Je ris à la blague d'un sénateur, quand mes yeux se posent d'eux-même sur le grand homme qui passe à côté de moi sans me voir. Je le suis du regard, tandis qu'il évolue avec prestance et confiance entre les invités. Son visage m'est familier.

"Ah il est venu..." me dit mon interlocuteur.

"Vous le connaissez ?

-Jordan Bardella, le petit protégé de Madame Lepen. Il est déjà vice-président du parti, et il finira incessamment sous peu à sa tête.

-J'avais entendu parler de lui, mais je ne l'avais jamais rencontré.

-Vous ne ratez rien. Encore un extrémiste qui se croit meilleur que nous."

J'acquiesce distraitement, détaillant chaque détail de son visage pour l'imprimer dans mon esprit. J'avais déjà vu des photos de lui, mais le voir en vrai est différent. Il est plus grand que ce que je pensais, et bien plus... charismatique. J'avale de travers ma gorgée de champagne lorsque nos regards se croisent une demi-seconde.

"Pardonnez-moi, je dis au sénateur en essuyant ma bouche à l'aide d'une serviette en papier.

-Je vous en prie."

Je m'éloigne un peu pour tamponner mes vêtements avec une serviette sèche, entre l'un des buffets et un pot de fleur doré qui m'arrive à la taille. Rien de bien méchant, mais une tâche foncée colore le bleu de ma cravate.

"Bonsoir Monsieur Attal."

Je relève les yeux vers mon nouvel interlocuteur. C'est lui, avec son sourire fier. J'affiche mon visage classique, neutre, et arrange ma cravate avant d'hocher brièvement la tête.

"Monsieur Bardella.

-Nous n'avons jamais été présenté, je me permet donc de venir le faire moi-même.

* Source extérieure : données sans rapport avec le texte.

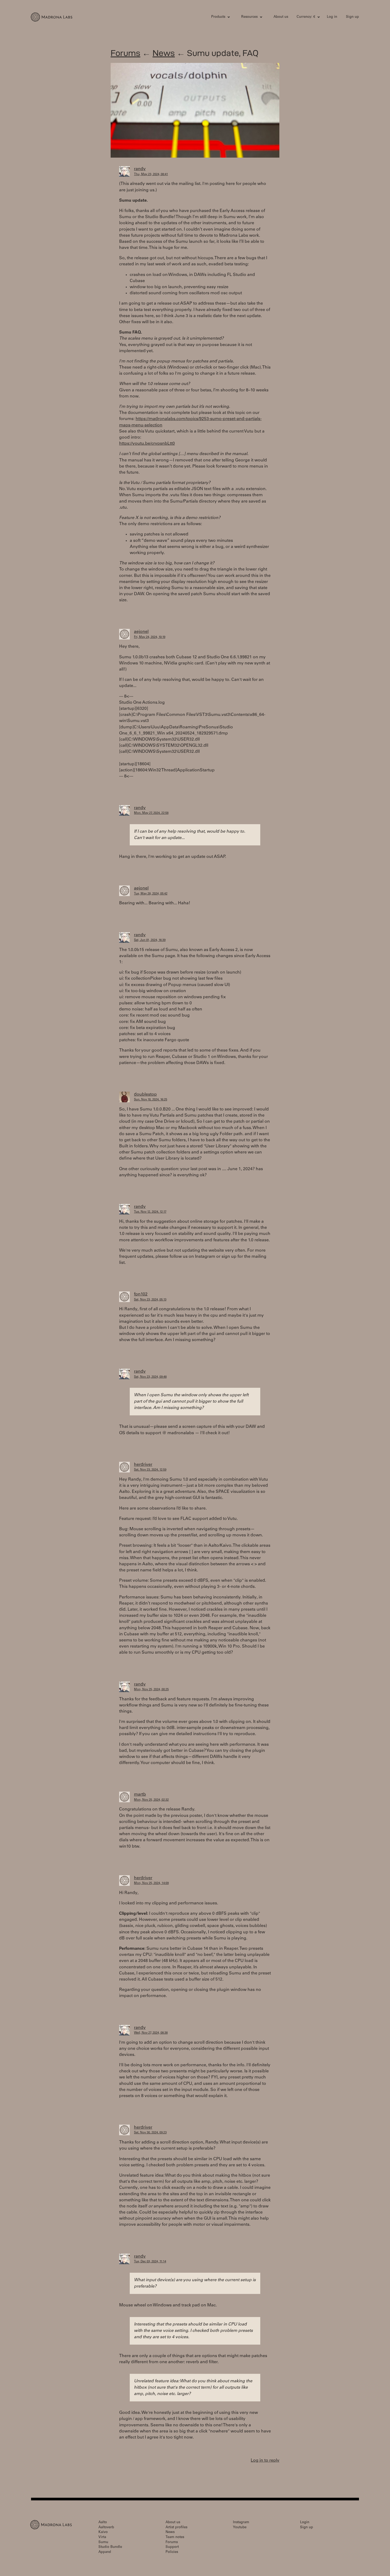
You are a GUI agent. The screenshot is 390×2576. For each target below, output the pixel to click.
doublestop (145, 1094)
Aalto (102, 2522)
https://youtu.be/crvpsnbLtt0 (147, 444)
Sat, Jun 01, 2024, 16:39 (150, 940)
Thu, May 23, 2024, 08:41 (151, 174)
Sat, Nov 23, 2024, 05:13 (150, 1299)
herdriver (143, 1465)
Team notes (175, 2537)
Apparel (104, 2552)
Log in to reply (265, 2460)
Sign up (352, 17)
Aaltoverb (106, 2527)
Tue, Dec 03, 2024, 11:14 (150, 2261)
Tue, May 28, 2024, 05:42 (150, 893)
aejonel (141, 632)
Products (218, 17)
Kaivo (103, 2532)
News (164, 53)
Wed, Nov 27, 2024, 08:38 (151, 2033)
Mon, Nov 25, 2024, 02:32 (151, 1800)
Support (172, 2547)
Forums (125, 53)
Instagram (241, 2522)
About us (281, 17)
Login (304, 2522)
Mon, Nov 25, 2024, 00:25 (151, 1689)
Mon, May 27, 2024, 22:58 (151, 813)
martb (140, 1794)
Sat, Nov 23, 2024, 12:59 (150, 1469)
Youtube (239, 2527)
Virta (102, 2537)
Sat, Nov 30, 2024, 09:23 (150, 2132)
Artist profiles (176, 2527)
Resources (249, 17)
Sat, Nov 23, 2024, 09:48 (150, 1377)
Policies (172, 2552)
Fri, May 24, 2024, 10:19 (149, 637)
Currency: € (306, 17)
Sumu (103, 2542)
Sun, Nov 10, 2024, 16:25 (150, 1099)
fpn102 (141, 1294)
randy (140, 169)
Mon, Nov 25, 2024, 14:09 (151, 1883)
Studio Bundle (110, 2547)
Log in (332, 17)
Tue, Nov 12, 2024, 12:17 (150, 1212)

-Il était inutile de vous donner cette peine. Nous nous serions croisés à un moment où à un autre, sur un plateau de télévision ou ailleurs.

-Je tiens personnellement à me présenter à mes confrères et consœurs, qu'ils soient de l'opposition ou non, me répond-il avec une légère touche d'arrogance.

-Avec un parti comme le vôtre, je suis étonné d'autant de savoir-vivre."

Ma réponse le fait tiquer, son sourire s'amincit.

"Mon parti n'est pas moins poli qu'un autre, monsieur. Force est de constater que vous aussi faites partie de ceux qui jugent les personnes qui ont une opinion différente de la leur.

-Je n'ai pas besoin de votre avis sur le sujet. Je suis libre de penser ce que je veux.

-Et moi non ?

-Je n'adhère pas à vos idées, inutile de débattre sur le sujet.

-Au contraire je trouve cela très intéressant", me dit-il en prenant une poignée de cacahuètes pour la porter à sa bouche.

Cette interaction semble autant l'amuser que l'agacer. Je me concentre pour maintenir mon masque politique et ne pas devenir désagréable.

"Tout le monde connaît les origines et les idéaux du Rassemblement National.

-Apparemment pas. Je pense que vous seriez surpris de nos potentiels points communs. Puis une entente cordiale est toujours plus avantageuse que des tensions inutiles.

-Je n'ai ni l'envie ni l'énergie de chercher ce genre d'entente avec vous. Tenons nous en au minimum de la politesse.

-Et bien, quelle étroitesse d'esprit... J'ai hâte de débattre avec vous, Gabriel."

Mon prénom dans sa bouche ressemble à la fois à une menace et à une promesse. De quoi ? Je n'en sais rien, et je ne veux pas savoir.

"Monsieur Attal."

Jordan Bardella sourit, fier que je réagisse à sa familiarité. Ce putain de sourire.

Il prend une coupe sur la table à côté de moi, effleurant mon bras, et me fait un clin d'œil arrogant tout en levant sa coupe comme pour trinquer. Il se fiche ouvertement de moi, et dans un dernier regard brun chaud, s'éloigne.

Je soupire en passant une dernière fois ma serviette sur ma cravate. Je relève les yeux vers mon opposant qui se pavane avec orgueil dans la foule, comme s'il était dans son élément.

J'ai hâte de me retrouver un jour face à lui pour briser un à un ses arguments et ses déclarations.